» **Instrucciones y requisitos**: Selecciona y copia cada línea de los ítems que contenga la palabra "category".

» **Datos de tarea**:
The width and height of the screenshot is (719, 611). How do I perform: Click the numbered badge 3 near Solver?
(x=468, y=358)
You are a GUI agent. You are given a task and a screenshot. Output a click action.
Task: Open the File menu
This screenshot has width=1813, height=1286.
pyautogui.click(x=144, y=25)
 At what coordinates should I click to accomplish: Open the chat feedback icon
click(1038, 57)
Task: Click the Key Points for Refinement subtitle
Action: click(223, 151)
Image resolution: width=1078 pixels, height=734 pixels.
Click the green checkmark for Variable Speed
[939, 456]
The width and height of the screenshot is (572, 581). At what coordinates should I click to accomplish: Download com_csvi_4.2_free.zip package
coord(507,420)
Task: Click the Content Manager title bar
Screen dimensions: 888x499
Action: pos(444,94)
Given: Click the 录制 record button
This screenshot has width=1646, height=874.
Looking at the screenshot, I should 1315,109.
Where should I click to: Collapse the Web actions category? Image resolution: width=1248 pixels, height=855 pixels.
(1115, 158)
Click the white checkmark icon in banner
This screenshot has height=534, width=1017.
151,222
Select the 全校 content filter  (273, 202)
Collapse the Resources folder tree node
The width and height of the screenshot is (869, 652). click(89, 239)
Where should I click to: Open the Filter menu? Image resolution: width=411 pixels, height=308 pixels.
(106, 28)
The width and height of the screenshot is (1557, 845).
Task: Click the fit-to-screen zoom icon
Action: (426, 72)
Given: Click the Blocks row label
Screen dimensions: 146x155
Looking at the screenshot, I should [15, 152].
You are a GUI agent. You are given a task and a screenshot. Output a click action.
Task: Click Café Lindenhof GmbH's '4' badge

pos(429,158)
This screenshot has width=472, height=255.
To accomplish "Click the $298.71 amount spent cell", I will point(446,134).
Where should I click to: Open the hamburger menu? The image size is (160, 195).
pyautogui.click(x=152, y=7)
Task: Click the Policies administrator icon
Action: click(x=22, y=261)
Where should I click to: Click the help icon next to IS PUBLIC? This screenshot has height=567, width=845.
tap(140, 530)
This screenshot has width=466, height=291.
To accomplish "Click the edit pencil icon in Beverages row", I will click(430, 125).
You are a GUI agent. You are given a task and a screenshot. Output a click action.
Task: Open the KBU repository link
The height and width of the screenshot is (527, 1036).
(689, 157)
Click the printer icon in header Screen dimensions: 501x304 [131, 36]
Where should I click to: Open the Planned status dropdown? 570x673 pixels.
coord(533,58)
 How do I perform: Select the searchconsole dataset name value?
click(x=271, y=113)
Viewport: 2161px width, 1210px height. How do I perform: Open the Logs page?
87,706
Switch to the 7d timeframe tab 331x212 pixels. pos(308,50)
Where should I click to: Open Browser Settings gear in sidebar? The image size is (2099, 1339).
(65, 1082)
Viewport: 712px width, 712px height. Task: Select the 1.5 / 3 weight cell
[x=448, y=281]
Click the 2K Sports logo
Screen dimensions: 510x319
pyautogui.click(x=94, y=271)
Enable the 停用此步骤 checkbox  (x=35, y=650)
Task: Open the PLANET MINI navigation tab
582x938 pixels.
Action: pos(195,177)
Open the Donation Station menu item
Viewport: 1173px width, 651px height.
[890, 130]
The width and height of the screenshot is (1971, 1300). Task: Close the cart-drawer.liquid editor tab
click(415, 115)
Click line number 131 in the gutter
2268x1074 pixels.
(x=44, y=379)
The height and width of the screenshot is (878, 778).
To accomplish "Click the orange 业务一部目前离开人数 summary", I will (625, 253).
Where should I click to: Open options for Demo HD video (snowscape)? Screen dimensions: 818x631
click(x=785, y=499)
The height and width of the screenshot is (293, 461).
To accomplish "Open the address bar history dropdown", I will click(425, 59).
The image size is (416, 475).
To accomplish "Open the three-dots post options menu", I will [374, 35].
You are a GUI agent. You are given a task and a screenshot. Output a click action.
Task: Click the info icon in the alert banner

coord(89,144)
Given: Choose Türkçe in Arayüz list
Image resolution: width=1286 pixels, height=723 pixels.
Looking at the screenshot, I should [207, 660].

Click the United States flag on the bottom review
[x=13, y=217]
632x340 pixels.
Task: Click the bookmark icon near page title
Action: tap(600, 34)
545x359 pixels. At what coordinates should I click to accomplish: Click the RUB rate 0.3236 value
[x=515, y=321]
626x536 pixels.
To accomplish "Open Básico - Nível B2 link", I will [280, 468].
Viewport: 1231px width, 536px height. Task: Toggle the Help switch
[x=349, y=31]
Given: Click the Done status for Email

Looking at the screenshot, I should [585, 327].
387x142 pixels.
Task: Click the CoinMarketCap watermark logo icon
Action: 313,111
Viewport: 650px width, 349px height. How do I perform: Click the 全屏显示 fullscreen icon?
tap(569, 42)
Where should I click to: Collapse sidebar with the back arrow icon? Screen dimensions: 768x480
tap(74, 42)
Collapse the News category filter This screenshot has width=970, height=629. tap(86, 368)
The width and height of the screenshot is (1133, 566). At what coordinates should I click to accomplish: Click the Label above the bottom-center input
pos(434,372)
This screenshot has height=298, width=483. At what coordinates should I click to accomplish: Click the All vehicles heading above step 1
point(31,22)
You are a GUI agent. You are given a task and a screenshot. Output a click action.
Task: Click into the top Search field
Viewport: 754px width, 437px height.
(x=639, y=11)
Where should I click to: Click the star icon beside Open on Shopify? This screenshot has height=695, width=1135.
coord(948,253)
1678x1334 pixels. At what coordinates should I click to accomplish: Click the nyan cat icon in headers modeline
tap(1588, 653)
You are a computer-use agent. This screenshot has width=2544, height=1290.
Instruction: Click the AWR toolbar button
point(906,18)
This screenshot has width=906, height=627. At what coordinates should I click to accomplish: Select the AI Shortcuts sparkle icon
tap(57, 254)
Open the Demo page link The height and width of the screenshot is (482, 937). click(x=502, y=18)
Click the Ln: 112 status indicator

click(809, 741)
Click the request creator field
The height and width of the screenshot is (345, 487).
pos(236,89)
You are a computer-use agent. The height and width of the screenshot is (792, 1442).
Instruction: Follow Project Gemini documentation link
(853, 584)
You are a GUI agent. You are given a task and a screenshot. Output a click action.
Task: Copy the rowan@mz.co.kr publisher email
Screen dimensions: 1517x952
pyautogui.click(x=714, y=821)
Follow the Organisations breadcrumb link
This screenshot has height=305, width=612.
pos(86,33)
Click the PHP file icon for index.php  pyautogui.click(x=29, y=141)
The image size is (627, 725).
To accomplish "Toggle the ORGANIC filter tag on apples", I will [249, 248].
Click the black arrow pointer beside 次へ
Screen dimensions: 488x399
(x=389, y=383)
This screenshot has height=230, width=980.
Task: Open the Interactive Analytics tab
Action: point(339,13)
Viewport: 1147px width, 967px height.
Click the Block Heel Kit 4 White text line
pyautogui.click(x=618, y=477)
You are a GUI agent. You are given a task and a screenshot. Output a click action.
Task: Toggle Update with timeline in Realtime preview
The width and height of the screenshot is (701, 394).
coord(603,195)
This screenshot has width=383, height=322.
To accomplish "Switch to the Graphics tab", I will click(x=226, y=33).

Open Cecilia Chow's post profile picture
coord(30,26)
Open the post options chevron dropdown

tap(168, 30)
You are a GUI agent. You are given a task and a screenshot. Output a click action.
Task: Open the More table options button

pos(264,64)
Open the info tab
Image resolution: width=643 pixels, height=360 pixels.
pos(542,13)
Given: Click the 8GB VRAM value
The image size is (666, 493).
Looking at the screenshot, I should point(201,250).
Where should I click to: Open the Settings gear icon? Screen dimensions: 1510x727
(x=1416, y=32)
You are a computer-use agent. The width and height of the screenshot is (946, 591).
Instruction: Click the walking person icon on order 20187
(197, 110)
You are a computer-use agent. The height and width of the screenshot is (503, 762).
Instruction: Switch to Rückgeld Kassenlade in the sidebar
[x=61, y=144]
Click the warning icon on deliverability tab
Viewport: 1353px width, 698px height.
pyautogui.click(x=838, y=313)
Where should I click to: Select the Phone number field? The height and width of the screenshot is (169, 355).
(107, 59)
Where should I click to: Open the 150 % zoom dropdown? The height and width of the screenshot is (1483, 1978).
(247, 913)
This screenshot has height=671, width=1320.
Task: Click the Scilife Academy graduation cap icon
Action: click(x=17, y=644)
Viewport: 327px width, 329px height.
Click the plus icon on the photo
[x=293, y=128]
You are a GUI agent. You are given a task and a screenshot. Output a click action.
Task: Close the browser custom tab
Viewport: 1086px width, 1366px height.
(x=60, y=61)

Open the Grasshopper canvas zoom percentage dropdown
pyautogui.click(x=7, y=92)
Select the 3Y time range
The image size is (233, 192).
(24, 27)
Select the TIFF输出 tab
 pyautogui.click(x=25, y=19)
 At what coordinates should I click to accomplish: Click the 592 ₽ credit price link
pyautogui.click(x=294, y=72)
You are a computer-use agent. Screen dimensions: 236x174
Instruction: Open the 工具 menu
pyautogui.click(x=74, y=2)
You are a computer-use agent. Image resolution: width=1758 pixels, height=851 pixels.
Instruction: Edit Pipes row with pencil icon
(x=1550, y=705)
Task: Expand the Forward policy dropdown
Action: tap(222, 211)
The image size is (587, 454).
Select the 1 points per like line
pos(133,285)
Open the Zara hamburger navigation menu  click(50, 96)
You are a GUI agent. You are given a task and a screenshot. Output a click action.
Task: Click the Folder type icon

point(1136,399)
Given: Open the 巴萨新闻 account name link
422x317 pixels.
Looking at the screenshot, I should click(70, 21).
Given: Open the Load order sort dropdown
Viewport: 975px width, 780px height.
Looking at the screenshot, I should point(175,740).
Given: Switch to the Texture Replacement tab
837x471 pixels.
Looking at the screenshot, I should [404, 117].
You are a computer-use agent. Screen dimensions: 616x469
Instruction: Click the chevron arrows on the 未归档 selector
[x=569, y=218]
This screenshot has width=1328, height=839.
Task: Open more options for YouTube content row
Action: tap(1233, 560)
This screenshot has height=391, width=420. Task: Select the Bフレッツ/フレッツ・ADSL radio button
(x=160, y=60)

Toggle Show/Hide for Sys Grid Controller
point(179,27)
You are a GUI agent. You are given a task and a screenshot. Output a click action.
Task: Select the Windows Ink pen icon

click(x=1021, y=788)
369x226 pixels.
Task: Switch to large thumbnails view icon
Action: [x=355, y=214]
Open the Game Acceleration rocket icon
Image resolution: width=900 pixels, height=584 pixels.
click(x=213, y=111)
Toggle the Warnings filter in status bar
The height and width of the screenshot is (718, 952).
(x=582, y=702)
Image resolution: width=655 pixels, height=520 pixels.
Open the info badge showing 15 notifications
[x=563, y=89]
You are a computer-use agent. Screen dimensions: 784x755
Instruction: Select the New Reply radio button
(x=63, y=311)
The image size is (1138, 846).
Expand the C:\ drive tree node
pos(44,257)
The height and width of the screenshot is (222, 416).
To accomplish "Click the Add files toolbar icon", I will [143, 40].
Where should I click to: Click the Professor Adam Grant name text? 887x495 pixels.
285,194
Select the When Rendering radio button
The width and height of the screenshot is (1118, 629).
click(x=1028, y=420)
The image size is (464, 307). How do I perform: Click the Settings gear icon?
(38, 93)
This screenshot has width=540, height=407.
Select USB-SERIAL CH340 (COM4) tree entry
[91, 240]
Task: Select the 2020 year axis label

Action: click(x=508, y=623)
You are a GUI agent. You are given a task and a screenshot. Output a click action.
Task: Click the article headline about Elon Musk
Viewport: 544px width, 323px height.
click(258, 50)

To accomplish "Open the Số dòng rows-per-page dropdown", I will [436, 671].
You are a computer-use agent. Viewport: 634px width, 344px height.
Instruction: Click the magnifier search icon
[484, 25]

» **Respuesta de tarea**:
Where should I click to: Collapse the Web actions category? Image resolution: width=1248 pixels, height=855 pixels.
Collapse the News category filter This screenshot has width=970, height=629. tap(86, 368)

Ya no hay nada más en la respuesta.